* _YOUR GOAL_: The entries below should be given again exactly, minus their pictures.

* _RECORDS TO PROCESS_:
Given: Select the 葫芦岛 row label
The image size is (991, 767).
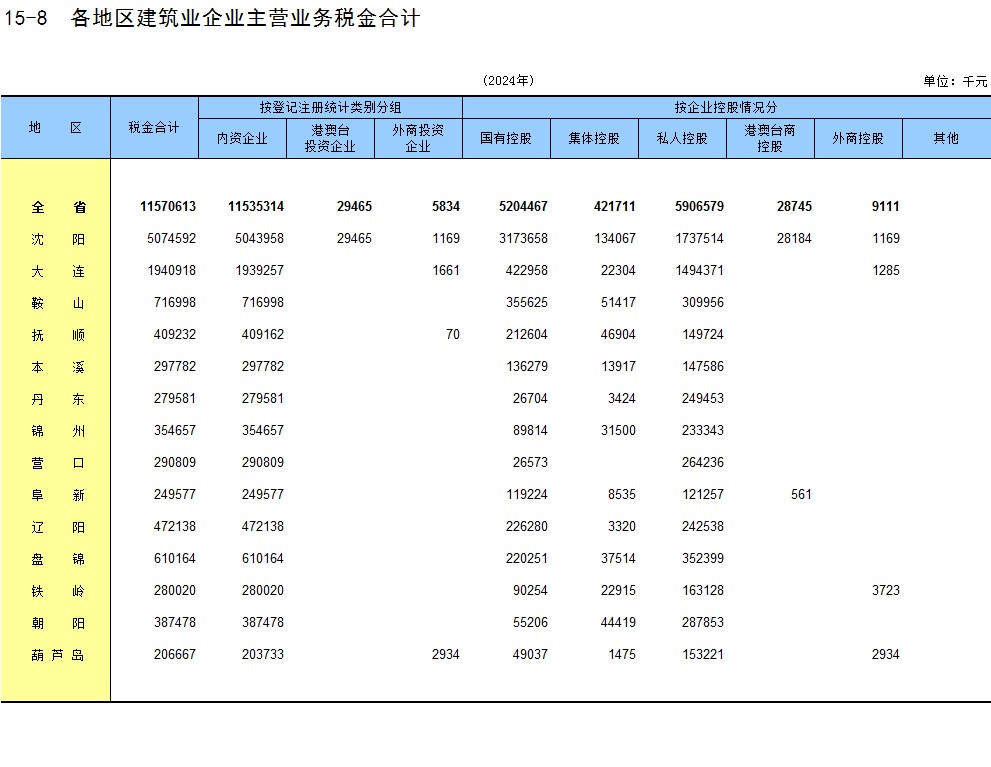Looking at the screenshot, I should pos(58,655).
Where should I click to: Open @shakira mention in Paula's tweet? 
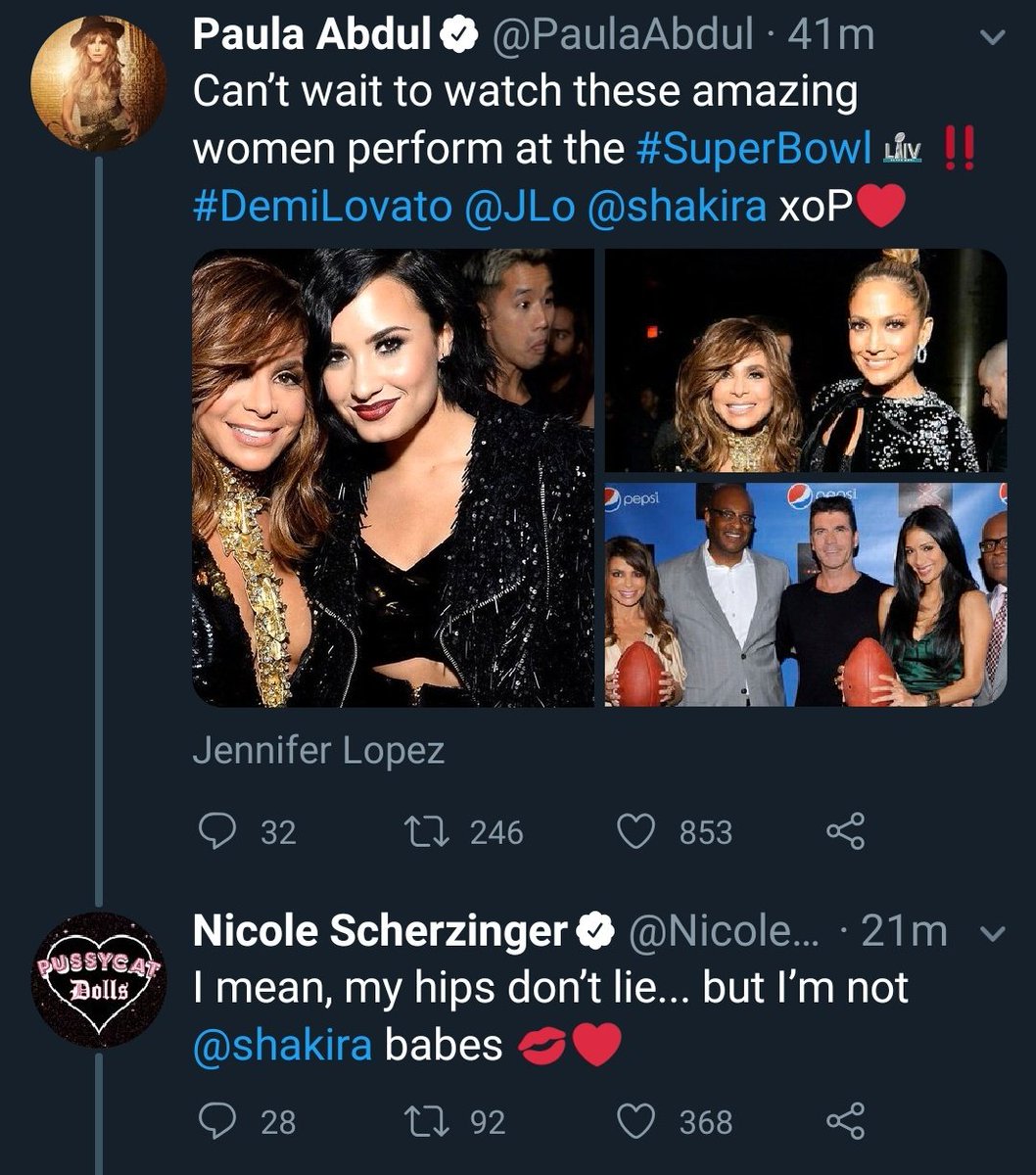click(x=677, y=207)
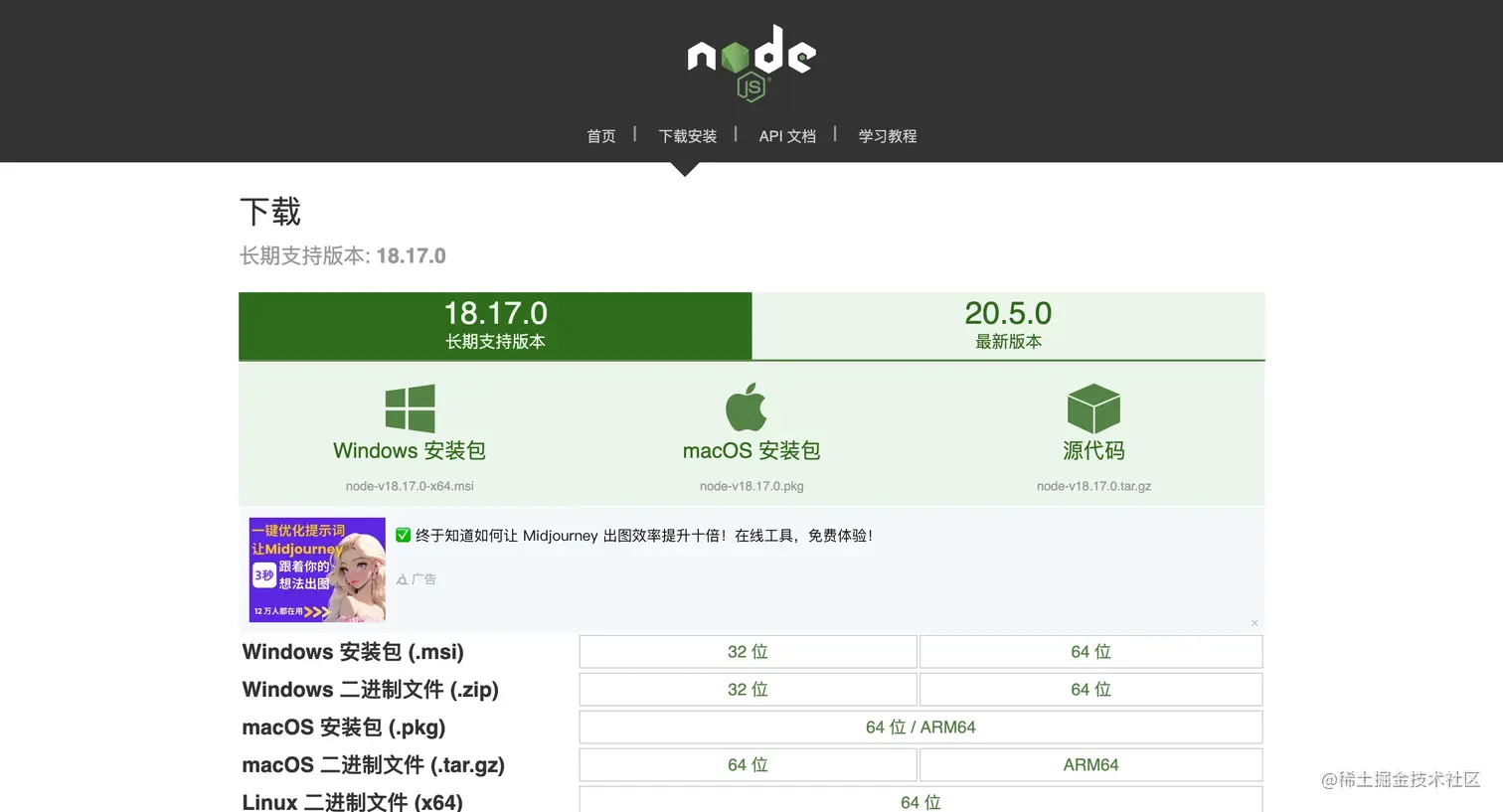Download the macOS 安装包 64 位 / ARM64
This screenshot has width=1503, height=812.
coord(920,727)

* _OUTPUT OF THE EXERCISE_:
Given: Select the 葫芦岛 row label
The image size is (991, 767).
Looking at the screenshot, I should pos(58,655).
Where should I click to: Open @shakira mention in Paula's tweet? 
click(x=677, y=207)
Download the macOS 安装包 64 位 / ARM64
This screenshot has width=1503, height=812.
coord(920,727)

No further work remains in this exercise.